[MATERIALS PROVIDED Boundary: Start]
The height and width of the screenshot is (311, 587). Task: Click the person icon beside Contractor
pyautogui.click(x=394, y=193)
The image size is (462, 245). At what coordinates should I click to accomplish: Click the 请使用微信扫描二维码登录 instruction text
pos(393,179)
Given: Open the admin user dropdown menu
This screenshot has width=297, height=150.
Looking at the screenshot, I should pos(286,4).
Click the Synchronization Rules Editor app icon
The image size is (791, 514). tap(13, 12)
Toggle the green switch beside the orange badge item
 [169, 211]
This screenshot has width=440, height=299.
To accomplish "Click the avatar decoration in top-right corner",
[MATERIALS PROVIDED Boundary: End]
[MATERIALS PROVIDED Boundary: Start]
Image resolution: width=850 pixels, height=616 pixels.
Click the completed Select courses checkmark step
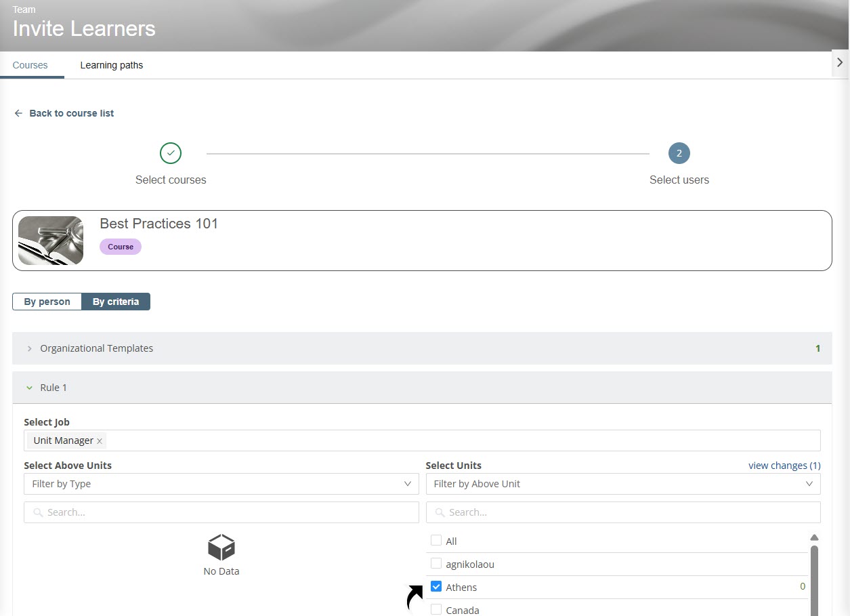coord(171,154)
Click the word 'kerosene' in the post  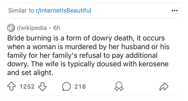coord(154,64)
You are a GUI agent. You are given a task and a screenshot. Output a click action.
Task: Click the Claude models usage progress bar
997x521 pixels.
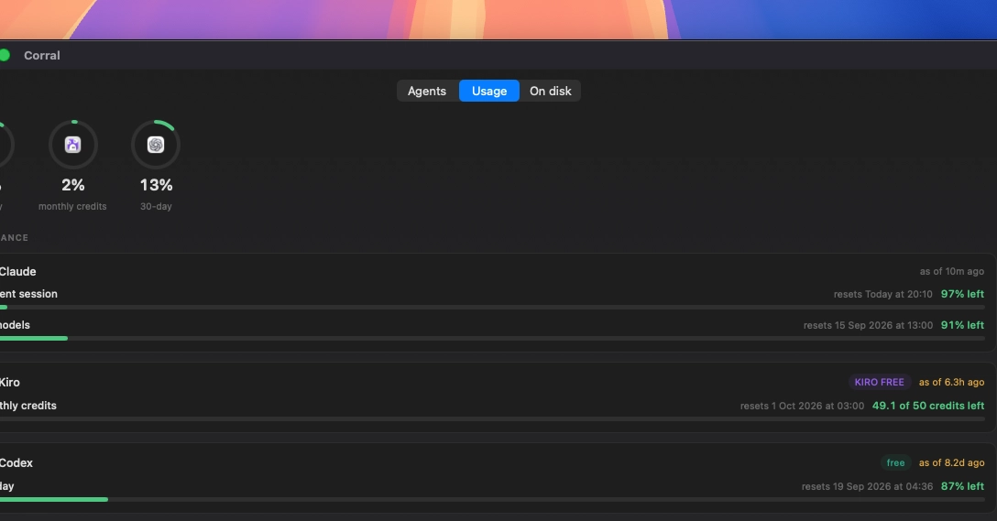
[MATERIALS PROVIDED Boundary: End]
[MATERIALS PROVIDED Boundary: Start]
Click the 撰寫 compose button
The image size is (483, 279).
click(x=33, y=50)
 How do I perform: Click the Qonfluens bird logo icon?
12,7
[MATERIALS PROVIDED Boundary: End]
▶ **WHAT TO DO**:
Of the lines above, output exactly those from the line bearing "Given: Open the admin user dropdown menu" through the line bearing "the avatar decoration", inclusive.

▶ **REPLY TO THE EXERCISE**:
Given: Open the admin user dropdown menu
This screenshot has width=297, height=150.
Looking at the screenshot, I should pos(286,4).
Click the Synchronization Rules Editor app icon
The image size is (791, 514). tap(13, 12)
Toggle the green switch beside the orange badge item
 [169, 211]
This screenshot has width=440, height=299.
To accomplish "Click the avatar decoration in top-right corner",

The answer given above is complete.